_Do wykonania_. Przepisz linie, zaczynając od tej, która zawiera „Describe the element at coordinates (867, 755)”, a kończąc na ostatniej linii włącznie, i podstaw w nich „image” w miejsce „screenshot”, nie zmieniając niczego poza tym.

————————

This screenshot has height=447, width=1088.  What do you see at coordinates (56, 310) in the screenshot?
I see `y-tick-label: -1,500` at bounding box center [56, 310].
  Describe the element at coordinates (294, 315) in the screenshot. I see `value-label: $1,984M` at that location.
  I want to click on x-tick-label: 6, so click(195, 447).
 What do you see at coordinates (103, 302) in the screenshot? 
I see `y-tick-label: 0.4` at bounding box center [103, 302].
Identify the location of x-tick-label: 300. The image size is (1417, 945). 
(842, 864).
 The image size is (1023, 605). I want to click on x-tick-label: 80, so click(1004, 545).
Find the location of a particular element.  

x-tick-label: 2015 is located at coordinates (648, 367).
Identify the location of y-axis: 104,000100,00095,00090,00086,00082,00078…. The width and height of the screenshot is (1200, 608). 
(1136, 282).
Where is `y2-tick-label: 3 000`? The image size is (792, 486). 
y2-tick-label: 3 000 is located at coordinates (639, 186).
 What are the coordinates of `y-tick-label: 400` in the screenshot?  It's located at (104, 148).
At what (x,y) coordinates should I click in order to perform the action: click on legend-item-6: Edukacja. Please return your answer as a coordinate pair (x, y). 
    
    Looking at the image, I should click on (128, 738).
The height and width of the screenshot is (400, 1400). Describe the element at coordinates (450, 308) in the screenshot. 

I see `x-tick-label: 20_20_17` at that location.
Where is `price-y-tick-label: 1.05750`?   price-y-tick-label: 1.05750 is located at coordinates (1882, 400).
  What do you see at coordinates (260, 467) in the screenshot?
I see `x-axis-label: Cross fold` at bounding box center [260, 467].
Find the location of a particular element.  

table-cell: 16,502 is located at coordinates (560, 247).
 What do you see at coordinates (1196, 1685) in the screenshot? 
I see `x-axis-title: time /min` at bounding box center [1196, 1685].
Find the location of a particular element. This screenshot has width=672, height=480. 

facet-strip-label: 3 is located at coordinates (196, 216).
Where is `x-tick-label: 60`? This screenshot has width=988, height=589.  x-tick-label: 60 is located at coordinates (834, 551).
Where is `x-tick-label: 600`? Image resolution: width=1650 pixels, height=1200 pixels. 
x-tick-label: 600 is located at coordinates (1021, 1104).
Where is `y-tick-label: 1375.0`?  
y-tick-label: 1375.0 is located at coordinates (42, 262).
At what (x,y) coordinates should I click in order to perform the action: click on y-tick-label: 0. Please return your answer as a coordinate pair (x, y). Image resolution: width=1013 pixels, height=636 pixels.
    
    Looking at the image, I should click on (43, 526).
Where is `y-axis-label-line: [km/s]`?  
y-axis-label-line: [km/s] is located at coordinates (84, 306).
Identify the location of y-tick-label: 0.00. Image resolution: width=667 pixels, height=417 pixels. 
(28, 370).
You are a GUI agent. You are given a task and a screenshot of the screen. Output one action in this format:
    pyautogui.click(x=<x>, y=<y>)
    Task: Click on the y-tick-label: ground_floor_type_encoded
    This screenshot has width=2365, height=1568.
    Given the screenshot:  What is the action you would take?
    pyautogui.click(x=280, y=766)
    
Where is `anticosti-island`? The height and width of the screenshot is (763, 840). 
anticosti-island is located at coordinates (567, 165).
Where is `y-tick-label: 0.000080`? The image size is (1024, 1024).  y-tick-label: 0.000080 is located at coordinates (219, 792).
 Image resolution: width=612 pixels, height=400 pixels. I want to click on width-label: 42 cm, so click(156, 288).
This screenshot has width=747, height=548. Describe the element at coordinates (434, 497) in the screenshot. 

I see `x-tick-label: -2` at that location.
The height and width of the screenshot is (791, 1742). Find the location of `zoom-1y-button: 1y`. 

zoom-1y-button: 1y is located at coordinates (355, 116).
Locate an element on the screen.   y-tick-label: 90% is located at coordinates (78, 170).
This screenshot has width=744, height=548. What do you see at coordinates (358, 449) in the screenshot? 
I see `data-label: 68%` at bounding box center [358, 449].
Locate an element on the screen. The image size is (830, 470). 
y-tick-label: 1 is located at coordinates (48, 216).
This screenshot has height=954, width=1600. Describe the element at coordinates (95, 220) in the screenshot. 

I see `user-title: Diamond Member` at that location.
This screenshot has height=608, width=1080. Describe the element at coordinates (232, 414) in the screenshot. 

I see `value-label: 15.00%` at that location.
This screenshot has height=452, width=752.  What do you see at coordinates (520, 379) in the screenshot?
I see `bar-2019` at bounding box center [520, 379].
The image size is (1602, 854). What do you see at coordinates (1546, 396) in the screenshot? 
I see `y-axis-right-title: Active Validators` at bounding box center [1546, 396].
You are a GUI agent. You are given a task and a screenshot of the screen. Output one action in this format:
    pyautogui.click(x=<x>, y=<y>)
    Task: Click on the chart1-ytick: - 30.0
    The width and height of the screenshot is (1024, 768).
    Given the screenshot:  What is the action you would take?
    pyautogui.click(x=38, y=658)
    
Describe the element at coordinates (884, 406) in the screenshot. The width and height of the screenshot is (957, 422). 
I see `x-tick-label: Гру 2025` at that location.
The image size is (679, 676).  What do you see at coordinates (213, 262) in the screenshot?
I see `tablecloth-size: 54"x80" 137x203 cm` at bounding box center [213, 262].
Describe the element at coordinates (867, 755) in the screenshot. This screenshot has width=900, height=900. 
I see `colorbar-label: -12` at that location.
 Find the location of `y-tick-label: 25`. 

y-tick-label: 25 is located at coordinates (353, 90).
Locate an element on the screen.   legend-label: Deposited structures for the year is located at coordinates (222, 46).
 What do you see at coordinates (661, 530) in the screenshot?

————————

_Rozwiązanie zadania_.
Describe the element at coordinates (867, 755) in the image. This image has width=900, height=900. 
I see `colorbar-label: -12` at that location.
 Find the location of `y-tick-label: 25`. 

y-tick-label: 25 is located at coordinates (353, 90).
Locate an element on the screen.   legend-label: Deposited structures for the year is located at coordinates (222, 46).
 What do you see at coordinates (661, 530) in the image?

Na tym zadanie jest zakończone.